Ein Beispiel: Die Erwartungshaltung (die des Bewerbers wie die des Unternehmens) wurde im Bewerbungsgespräch nicht klar und eindeutig formuliert. Man war sich zwar sympathisch, die Atmosphäre war gut, viele Themen wurden besprochen. Jedoch das Anforderungsprofil und die gegenseitigen Erwartungen an die Aufgabe spielten im Gespräch kaum eine Rolle.
Der neue Mitarbeiter stellt in der Probezeit plötzlich fest, dass er Aufgaben übernehmen soll, die im Bewerbungsgespräch nicht zur Sprache kamen. Nicht selten hören wir von Kandidaten, dass am ersten Arbeitstag ein völlig neuer Job auf sie wartete. Schlimmer noch: Plötzlich stellt der Arbeitgeber an den Mitarbeitenden Forderungen, die so nie thematisiert wurden. Leistungen des Mitarbeiters werden an Kriterien gemessen, die so nicht besprochen waren. Auf beiden Seiten herrscht Unverständnis, die schnell in Unzufriedenheit und Frustration münden kann. Das Ergebnis? Kommt es dann zu keinem klärenden Gespräch zwischen beiden Parteien, dann löst entweder der Arbeitgeber den Vertrag wieder oder der Mitarbeiter sucht sich nach kurzer Zeit eine neue Aufgabe.

Da dieses Szenario gar nicht so selten vorkommt, ist es unerlässlich, dass sich beide Seiten vor dem Bewerbungsgespräch darüber klar werden sollten, was sie möchten. 89 % der Bewerbenden erwarten z.B., dass die Jobanforderungen klar formuliert sind (Quelle: Statista). Sie fordern Transparenz über fachliche Anforderungen und die Arbeitsaufgaben. Die Erwartungshaltung des Bewerbenden korreliert nämlich stark mit seiner Wechselmotivation. Schließlich wird kaum ein Bewerber seinen Arbeitgeber verlassen, wenn die Vorgesetzten motivierend und unterstützend sind, wenn die Aufgaben interessant waren und dem Qualifikationsprofil des Mitarbeitenden entsprachen und die Arbeitsabläufe effektiv und gut strukturiert waren.
Für die Unternehmen bedeutet das, nicht nur danach zu fragen, warum jemand seinen Arbeitgeber verlassen hat. (mit Blick in die Vergangenheit: Was darf nicht mehr sein?) Zugleich muss das Unternehmen danach fragen: Was suchen Sie in Zukunft, in Ihrer neuen Aufgabe und welche Rahmenbedingungen müssen für Sie erfüllt sein, damit Sie einen guten Job machen? (mit Blick in die Zukunft: Was soll künftig besser werden?)

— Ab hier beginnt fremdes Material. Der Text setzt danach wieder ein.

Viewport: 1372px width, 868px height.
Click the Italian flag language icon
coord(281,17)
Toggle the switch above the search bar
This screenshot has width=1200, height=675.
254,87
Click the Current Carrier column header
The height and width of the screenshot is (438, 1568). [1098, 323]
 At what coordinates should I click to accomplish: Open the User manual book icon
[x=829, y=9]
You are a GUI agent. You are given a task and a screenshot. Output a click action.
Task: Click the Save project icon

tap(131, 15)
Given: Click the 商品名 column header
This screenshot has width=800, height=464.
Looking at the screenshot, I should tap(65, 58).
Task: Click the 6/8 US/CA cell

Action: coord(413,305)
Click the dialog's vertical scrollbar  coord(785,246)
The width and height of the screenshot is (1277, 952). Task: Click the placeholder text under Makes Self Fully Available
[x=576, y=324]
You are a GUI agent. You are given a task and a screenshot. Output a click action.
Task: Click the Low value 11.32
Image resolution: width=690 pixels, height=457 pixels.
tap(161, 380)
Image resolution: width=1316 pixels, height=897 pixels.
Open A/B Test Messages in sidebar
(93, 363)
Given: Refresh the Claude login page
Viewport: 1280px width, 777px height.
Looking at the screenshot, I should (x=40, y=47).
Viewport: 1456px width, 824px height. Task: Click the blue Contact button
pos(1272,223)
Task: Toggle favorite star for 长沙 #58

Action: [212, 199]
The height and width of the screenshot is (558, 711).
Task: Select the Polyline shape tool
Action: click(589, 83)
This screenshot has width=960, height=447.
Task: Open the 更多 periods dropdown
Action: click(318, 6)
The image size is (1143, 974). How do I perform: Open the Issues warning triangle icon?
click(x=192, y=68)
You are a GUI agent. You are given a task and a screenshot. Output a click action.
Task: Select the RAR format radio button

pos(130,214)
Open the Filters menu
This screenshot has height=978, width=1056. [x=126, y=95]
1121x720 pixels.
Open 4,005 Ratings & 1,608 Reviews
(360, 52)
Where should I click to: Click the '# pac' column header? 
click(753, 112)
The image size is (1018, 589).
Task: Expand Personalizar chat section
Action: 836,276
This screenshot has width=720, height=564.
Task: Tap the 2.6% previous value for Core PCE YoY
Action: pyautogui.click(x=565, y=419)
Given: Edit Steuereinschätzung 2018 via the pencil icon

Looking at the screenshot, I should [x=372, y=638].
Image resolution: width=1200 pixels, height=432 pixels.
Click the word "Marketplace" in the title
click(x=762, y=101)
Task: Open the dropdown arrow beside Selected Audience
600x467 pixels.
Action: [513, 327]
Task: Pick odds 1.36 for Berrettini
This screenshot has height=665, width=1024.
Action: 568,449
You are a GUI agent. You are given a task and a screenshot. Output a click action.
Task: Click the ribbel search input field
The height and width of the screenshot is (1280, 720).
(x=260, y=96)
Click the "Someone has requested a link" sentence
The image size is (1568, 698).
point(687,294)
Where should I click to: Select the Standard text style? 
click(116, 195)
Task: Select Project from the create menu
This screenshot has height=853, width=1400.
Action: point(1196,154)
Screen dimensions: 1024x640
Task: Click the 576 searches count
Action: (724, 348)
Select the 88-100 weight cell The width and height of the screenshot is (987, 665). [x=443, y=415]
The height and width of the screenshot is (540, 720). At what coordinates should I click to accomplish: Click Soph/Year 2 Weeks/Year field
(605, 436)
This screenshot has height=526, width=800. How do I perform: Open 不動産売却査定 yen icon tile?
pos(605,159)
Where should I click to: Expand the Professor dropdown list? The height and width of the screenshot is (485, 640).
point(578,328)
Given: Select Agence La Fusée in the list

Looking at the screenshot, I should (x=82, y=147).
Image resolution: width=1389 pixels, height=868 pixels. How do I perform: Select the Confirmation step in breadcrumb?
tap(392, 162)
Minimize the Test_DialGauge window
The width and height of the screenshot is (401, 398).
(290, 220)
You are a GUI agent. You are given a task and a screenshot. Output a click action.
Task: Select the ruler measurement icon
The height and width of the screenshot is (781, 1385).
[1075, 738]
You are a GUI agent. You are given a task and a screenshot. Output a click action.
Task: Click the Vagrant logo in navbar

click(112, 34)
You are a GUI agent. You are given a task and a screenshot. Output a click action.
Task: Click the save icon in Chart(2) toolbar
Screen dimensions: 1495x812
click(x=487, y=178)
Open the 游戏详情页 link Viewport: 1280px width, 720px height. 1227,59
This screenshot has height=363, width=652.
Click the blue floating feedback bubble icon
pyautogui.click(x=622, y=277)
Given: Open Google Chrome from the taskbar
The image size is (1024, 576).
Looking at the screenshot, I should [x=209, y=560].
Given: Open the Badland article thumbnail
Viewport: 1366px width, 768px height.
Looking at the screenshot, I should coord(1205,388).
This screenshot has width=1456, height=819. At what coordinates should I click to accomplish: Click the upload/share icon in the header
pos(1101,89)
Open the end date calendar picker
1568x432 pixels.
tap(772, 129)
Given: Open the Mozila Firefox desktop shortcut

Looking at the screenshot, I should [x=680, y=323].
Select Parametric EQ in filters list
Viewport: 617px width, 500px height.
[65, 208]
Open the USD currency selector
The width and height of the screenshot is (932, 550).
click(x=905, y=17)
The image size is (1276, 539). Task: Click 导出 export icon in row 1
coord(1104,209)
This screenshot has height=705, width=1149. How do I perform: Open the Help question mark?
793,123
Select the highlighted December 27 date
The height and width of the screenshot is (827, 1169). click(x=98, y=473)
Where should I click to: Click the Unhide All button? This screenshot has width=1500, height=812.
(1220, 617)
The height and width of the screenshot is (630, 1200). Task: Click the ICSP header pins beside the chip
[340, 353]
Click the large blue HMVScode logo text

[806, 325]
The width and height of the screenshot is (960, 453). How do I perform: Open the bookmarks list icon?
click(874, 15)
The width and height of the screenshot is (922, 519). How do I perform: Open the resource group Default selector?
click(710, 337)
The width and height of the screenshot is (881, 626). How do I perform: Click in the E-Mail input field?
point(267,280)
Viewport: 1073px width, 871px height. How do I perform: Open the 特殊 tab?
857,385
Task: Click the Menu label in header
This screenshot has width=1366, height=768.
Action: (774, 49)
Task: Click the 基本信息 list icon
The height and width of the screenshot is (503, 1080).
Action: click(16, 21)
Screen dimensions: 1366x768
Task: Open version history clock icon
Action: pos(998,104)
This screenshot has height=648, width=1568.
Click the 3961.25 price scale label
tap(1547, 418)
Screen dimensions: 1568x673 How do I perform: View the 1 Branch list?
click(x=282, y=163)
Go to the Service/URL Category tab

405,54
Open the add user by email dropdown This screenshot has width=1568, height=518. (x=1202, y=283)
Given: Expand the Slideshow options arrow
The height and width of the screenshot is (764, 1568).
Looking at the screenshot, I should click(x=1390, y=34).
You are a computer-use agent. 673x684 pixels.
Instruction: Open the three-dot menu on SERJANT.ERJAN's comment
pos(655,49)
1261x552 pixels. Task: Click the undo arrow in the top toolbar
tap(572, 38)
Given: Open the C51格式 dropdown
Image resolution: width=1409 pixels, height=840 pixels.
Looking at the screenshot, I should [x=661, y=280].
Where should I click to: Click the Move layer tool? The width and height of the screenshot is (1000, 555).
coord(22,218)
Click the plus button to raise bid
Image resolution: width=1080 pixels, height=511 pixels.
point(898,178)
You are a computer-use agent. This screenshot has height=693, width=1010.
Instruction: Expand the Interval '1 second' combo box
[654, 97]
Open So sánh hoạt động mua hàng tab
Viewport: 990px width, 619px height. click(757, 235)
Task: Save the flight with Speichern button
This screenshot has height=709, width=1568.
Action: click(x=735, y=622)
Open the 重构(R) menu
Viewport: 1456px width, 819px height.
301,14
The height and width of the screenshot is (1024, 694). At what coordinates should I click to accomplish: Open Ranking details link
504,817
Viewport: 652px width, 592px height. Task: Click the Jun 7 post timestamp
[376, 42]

Unternehmen: Klären Sie die persönlichen Erwartungen des Bewerbers

  • Wunsch nach Entwicklung: Wie genau möchten Sie sich beruflich weiterentwickeln? Welche Themen liegen Ihnen am Herzen? Mit welchen Aufgaben würden Sie gern künftig betraut werden?

  • Verantwortung: Für welche Themen möchten Sie künftig Entscheidungen treffen und für welche Bereiche/Themen Verantwortung übernehmen?

  • Führung: Sehen Sie sich eher als Experte oder als Führender? Haben Sie Interesse, die Leitung (fachliche Führung) von Projekten zu übernehmen?

  • Wirkungskreis: Möchten Sie künftig internationaler oder eher regional arbeiten?

  • Qualifikation: Fühlen Sie sich für die Aufgabe ausreichend qualifiziert? Was benötigen Sie noch? Welche Qualifikationen streben Sie über Ihr Fachgebiet hinaus noch an?

Wir haben die Erfahrung gemacht, dass die folgenden Fragen bei den Kandidaten für ein erstes Nachdenken sorgen und den Prozess anstoßen, sich über ihre Erwartungen klar zu werden.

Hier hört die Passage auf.